* _YOUR OBJECTIVE_
What lines of the material below hold the string "computer"? Copy them out.

* _DATA PROVIDED_
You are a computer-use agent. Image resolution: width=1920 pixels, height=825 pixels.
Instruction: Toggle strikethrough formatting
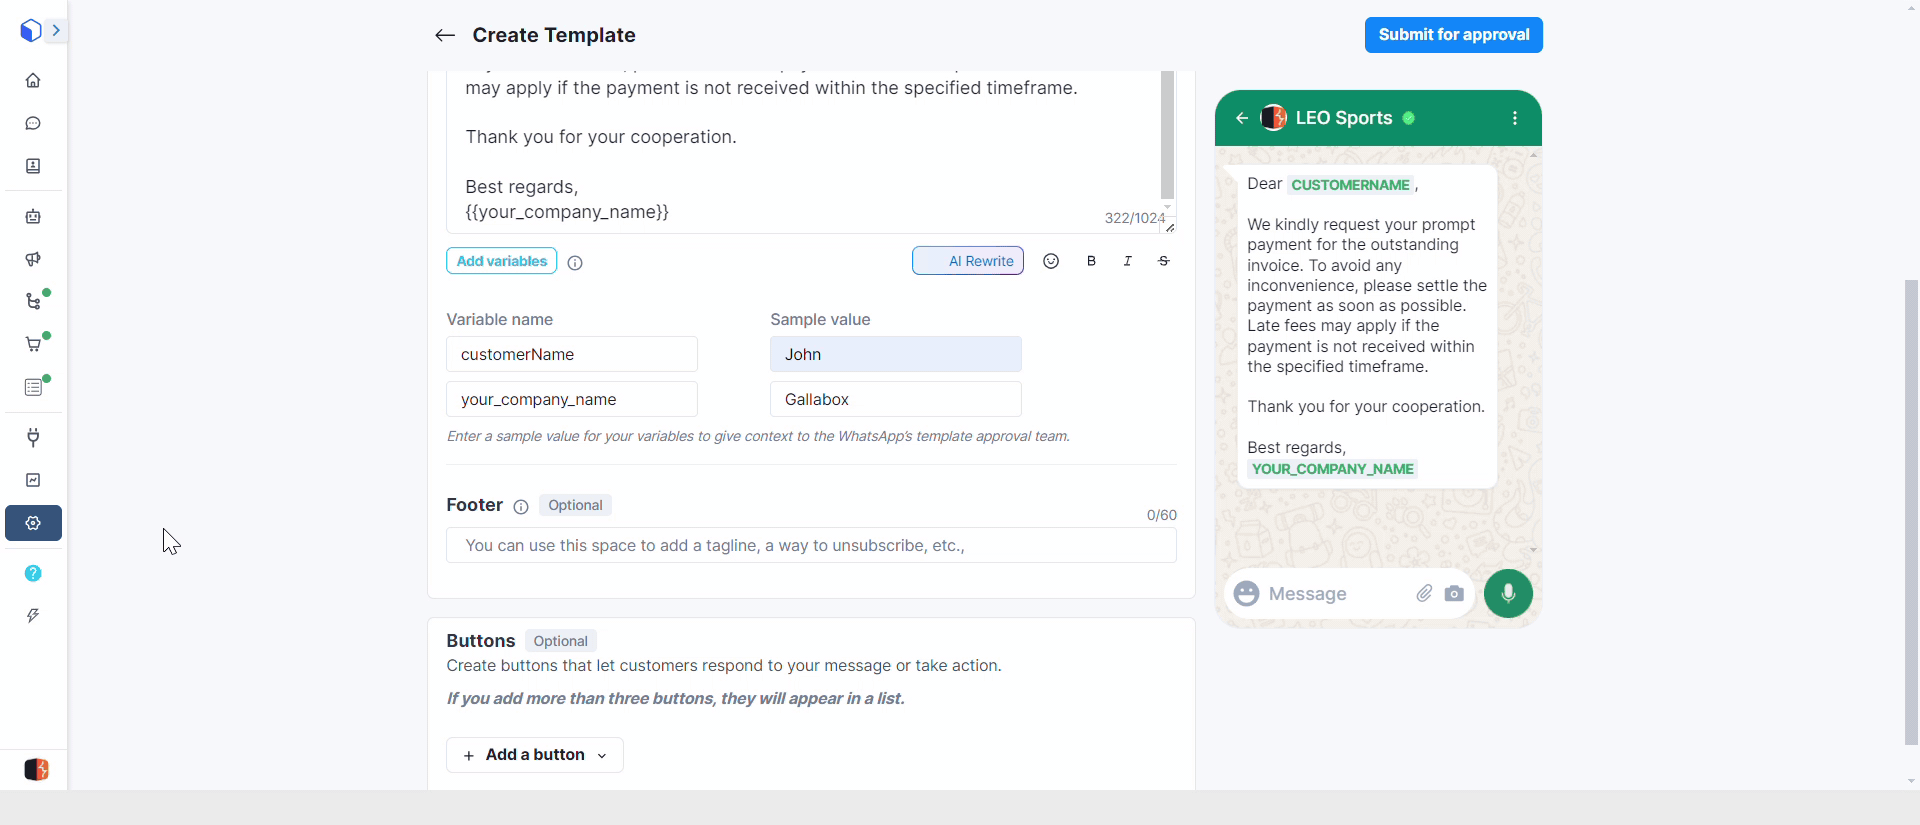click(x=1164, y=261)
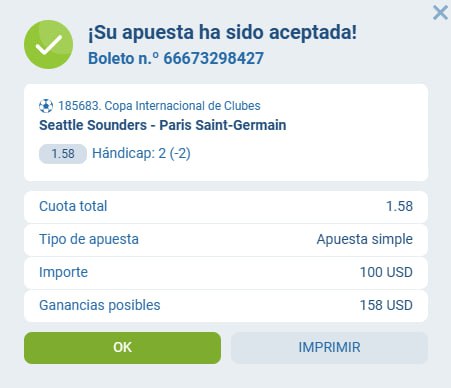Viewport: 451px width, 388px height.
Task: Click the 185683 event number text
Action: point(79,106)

--

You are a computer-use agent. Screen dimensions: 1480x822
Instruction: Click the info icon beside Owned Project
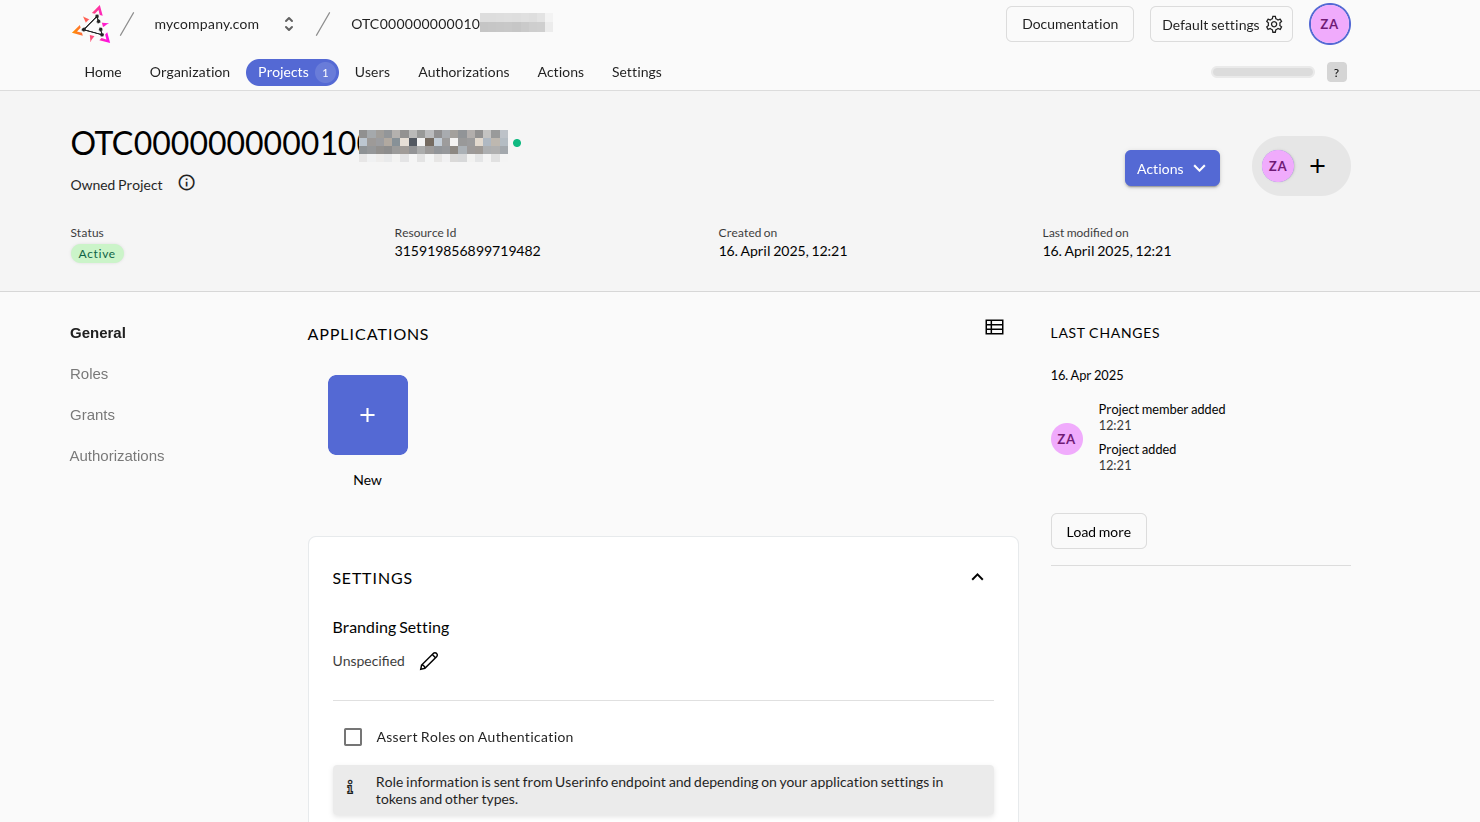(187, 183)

* _TASK RESPONSE_
You are a computer-use agent. Image resolution: width=1920 pixels, height=825 pixels.
You are a computer-use agent. Screen dimensions: 1480x822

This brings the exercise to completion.